Figure 1 shows a robust negative relationship between government yields and global uncertainty at all maturities, which is consistent with the response to an undiversifiable risk: when global uncertainty is higher, capitals fly away from risky investments towards safe assets, pushing yields down in all countries. In contrast, we find an heterogeneous response of government yields to local uncertainty (both negative and positive ‘betas’, which are more dispersed for longer maturities). This result suggests that, in some countries, higher local uncertainty shifts capital towards their own governments bonds, whereas in other countries, capital flies across the border towards foreign bonds. This heterogeneous cross-country flight-to-safety phenomenon is a novel result, and it is robust to including additional measures of global risks and global recessions.

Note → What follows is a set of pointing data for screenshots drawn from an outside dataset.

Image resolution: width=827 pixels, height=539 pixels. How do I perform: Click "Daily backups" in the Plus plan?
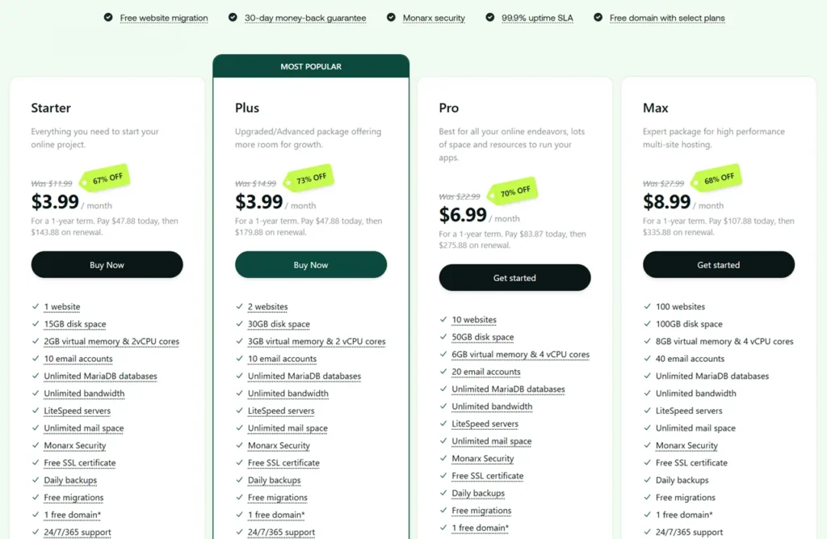pos(275,480)
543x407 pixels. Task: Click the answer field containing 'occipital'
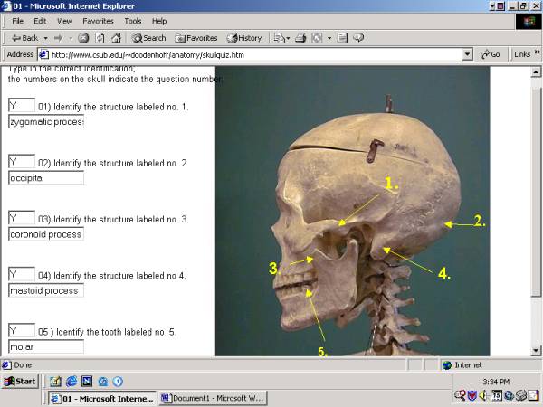45,178
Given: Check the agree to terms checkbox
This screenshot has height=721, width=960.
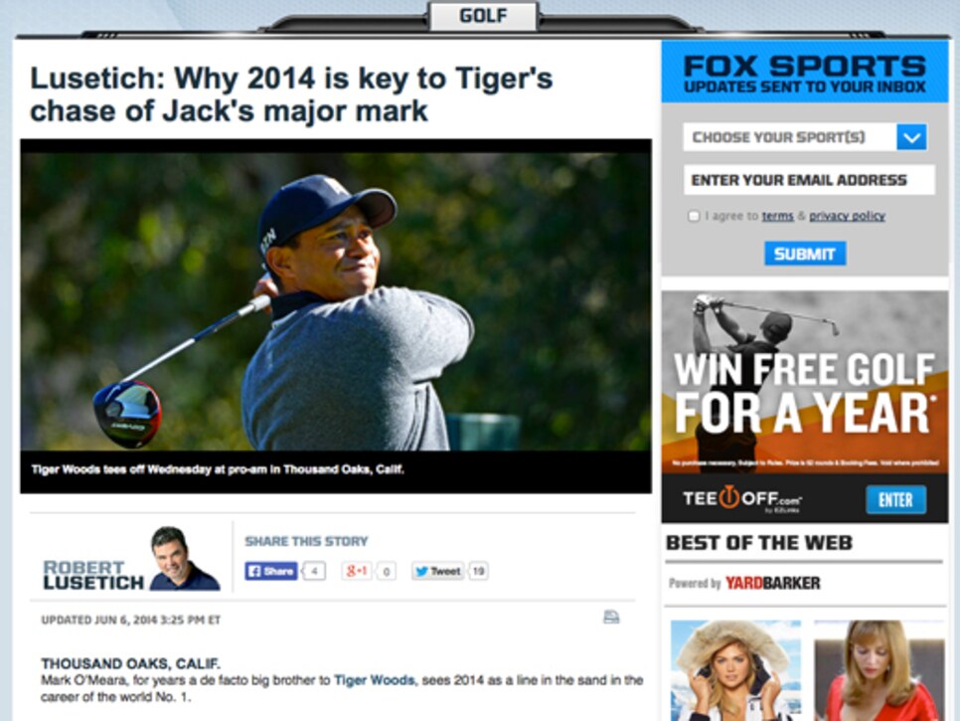Looking at the screenshot, I should [694, 216].
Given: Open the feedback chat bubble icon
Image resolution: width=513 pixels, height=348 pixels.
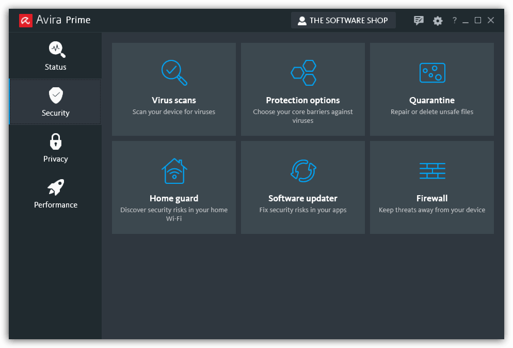Looking at the screenshot, I should 419,21.
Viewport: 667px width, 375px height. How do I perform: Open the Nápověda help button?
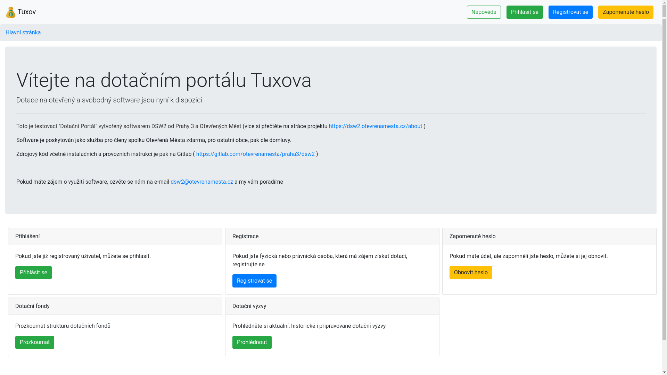(484, 12)
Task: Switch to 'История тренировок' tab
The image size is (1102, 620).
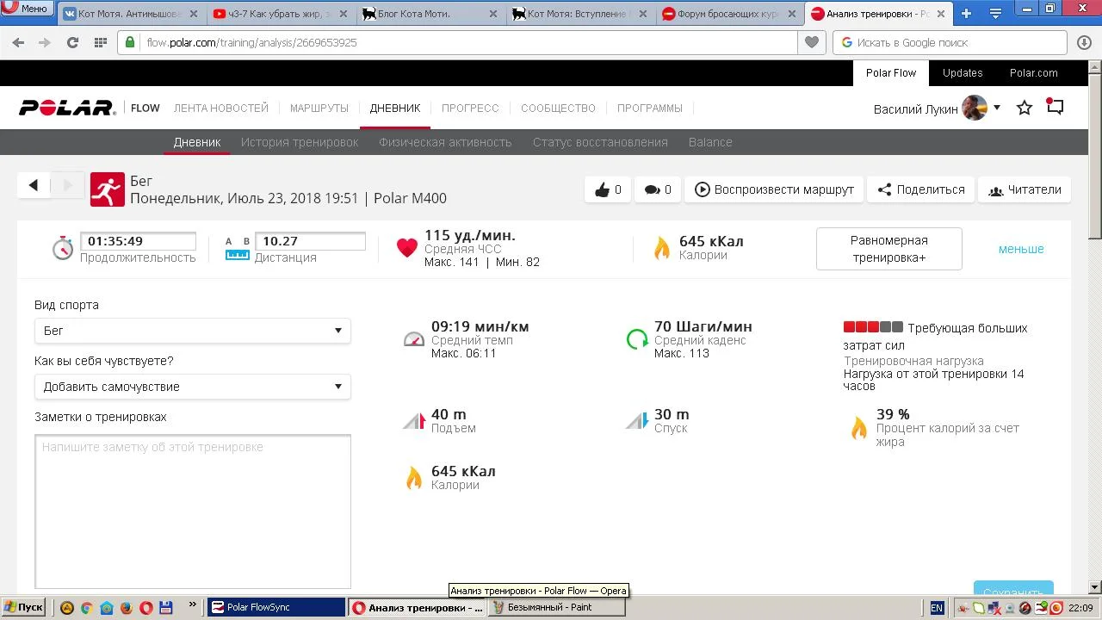Action: tap(300, 142)
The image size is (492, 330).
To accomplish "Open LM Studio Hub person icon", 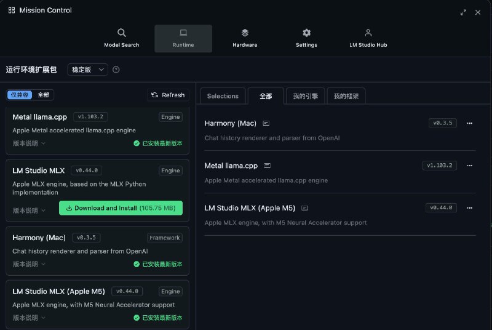I will pos(368,33).

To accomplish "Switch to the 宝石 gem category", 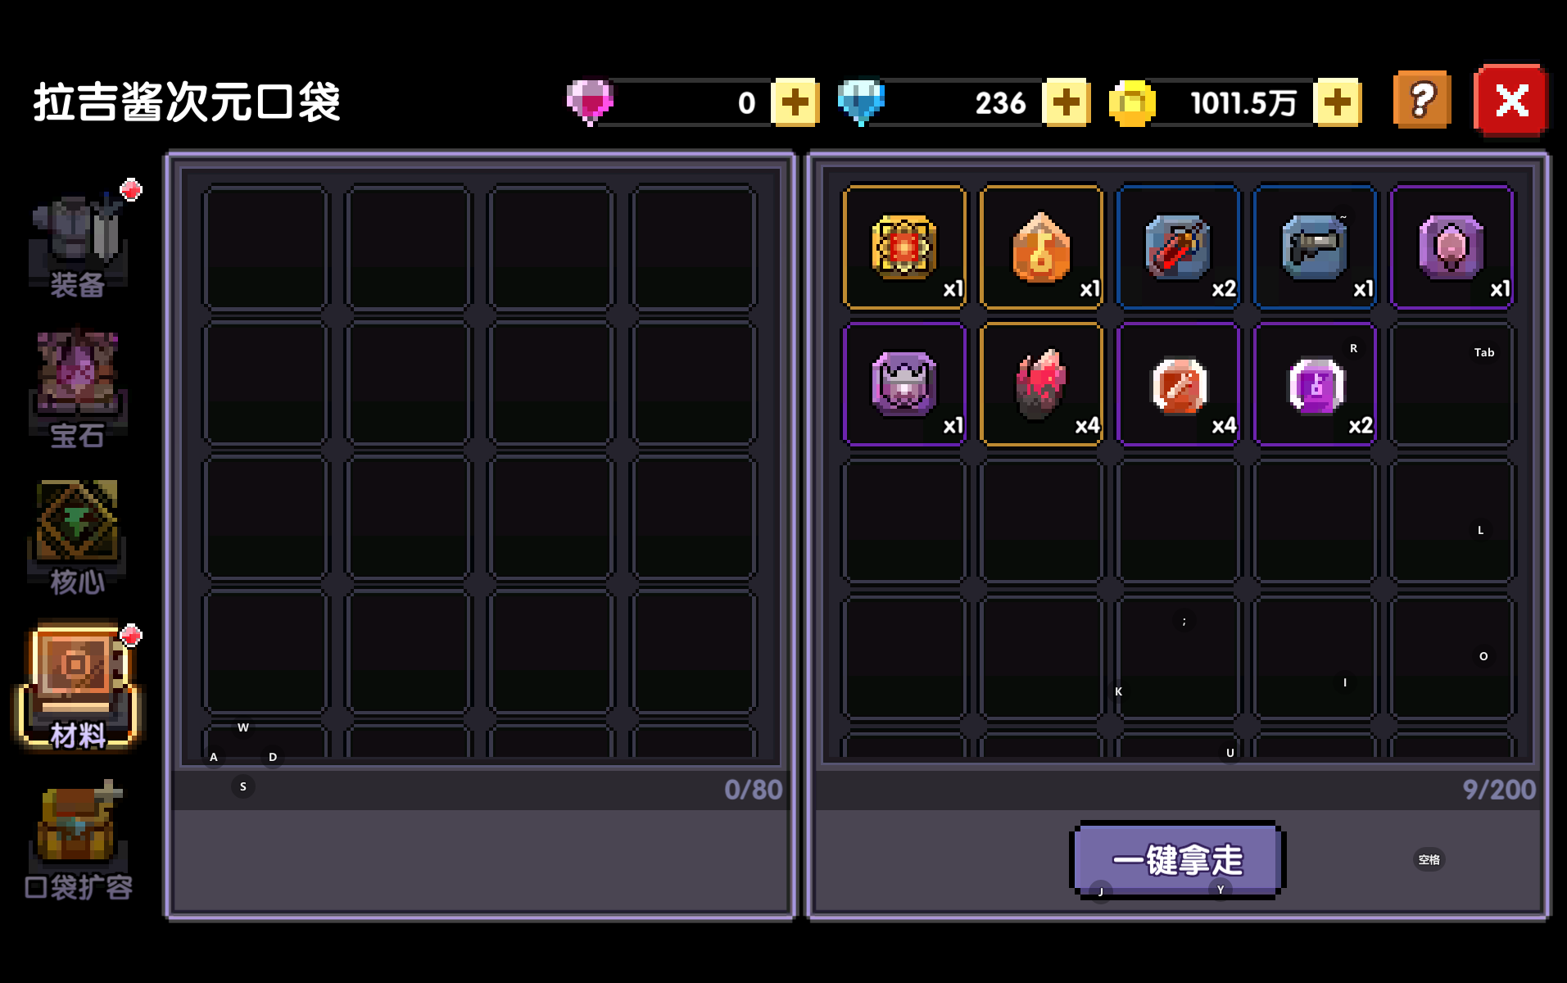I will [78, 390].
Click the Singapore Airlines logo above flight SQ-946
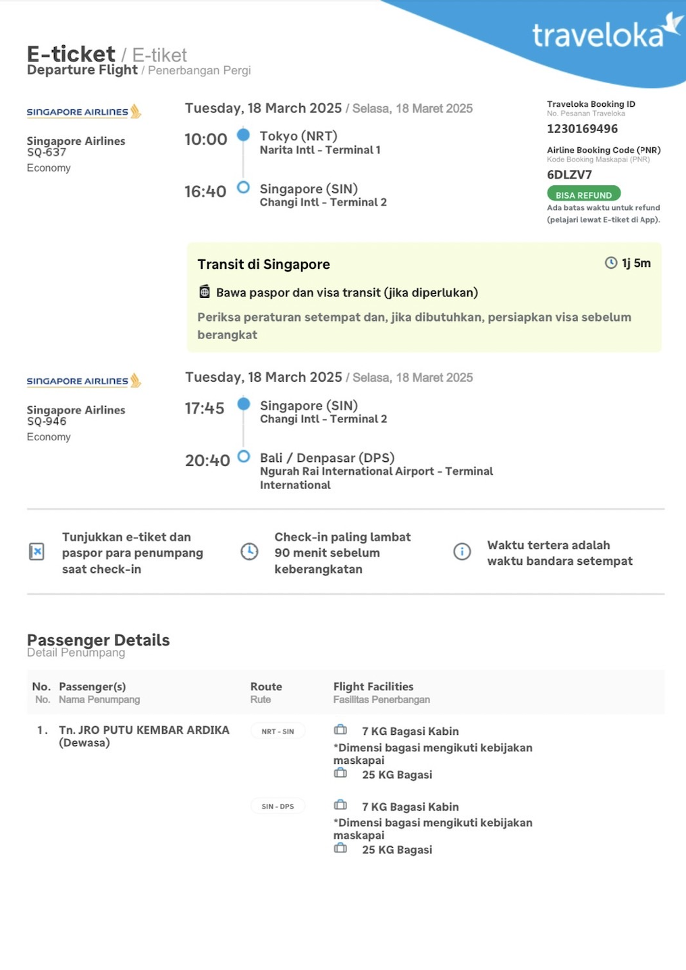This screenshot has width=686, height=970. tap(84, 381)
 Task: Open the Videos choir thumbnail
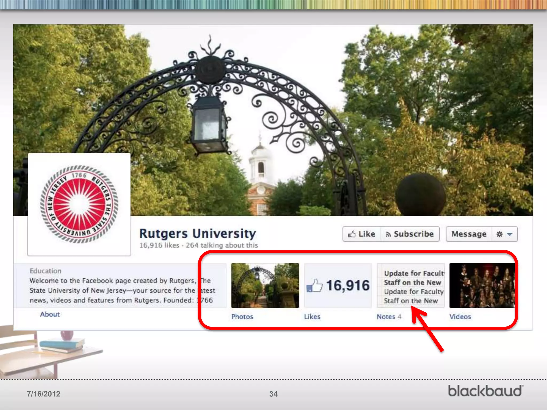(x=482, y=285)
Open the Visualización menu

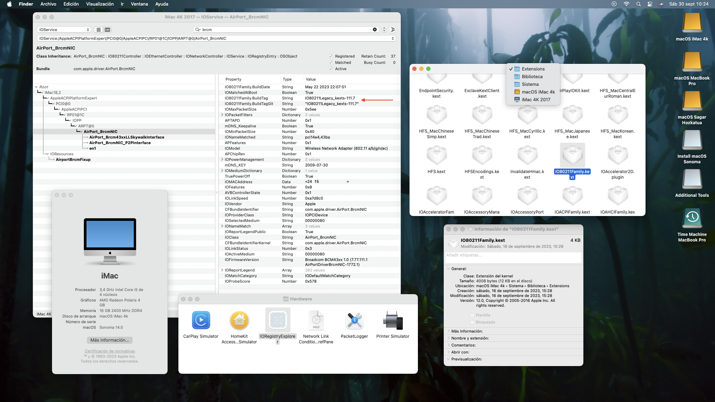100,4
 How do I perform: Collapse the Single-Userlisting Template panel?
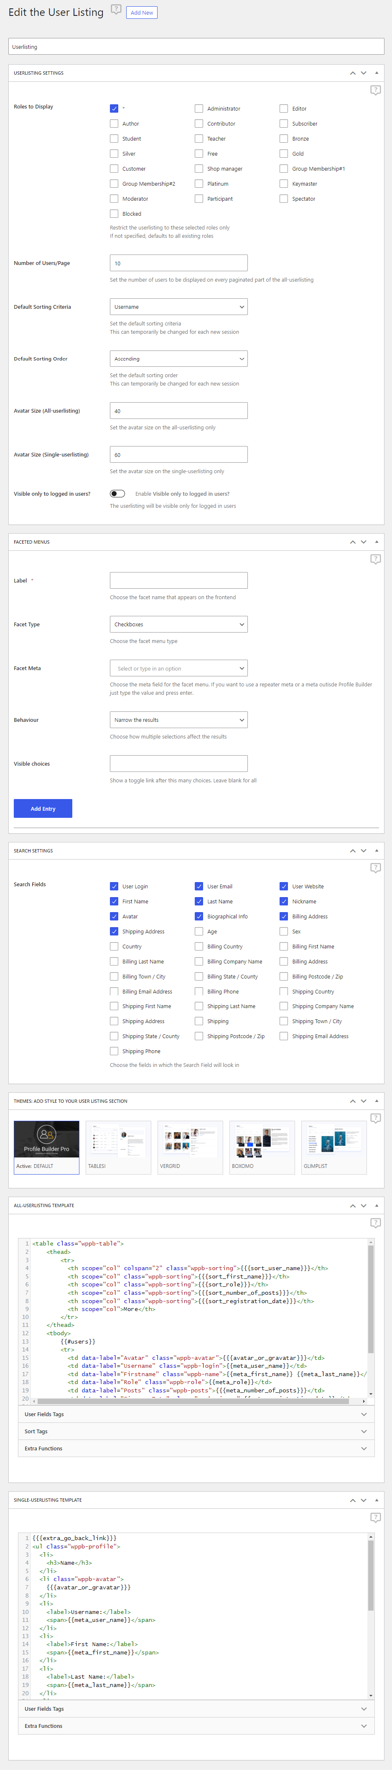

In order to explain the heterogeneous responses to local uncertainty, we correlate the response of government yields with different economic, financial, and institutional characteristics of a country, such as financing costs, bond market liquidity, financial depth, and governance quality. We discover that these characteristics are important determinants of the heterogeneous responses to local uncertainty.
Figure 2 shows that cheaper financing costs, higher liquidity, stronger financial depth and better governance favour the role of a country’s government bonds as a safe-haven against local uncertainty.
The project has been presented at universities, central banks and other research institutions. I organized the Workshop “Uncertainty in Macroeconomics and Finance” where a large group of researchers discussed about the effects of uncertainty in global financial markets and trade networks, asset markets, labour markets, monetary and fiscal policy, as well as advancements in the measurement of uncertainty at national and international levels.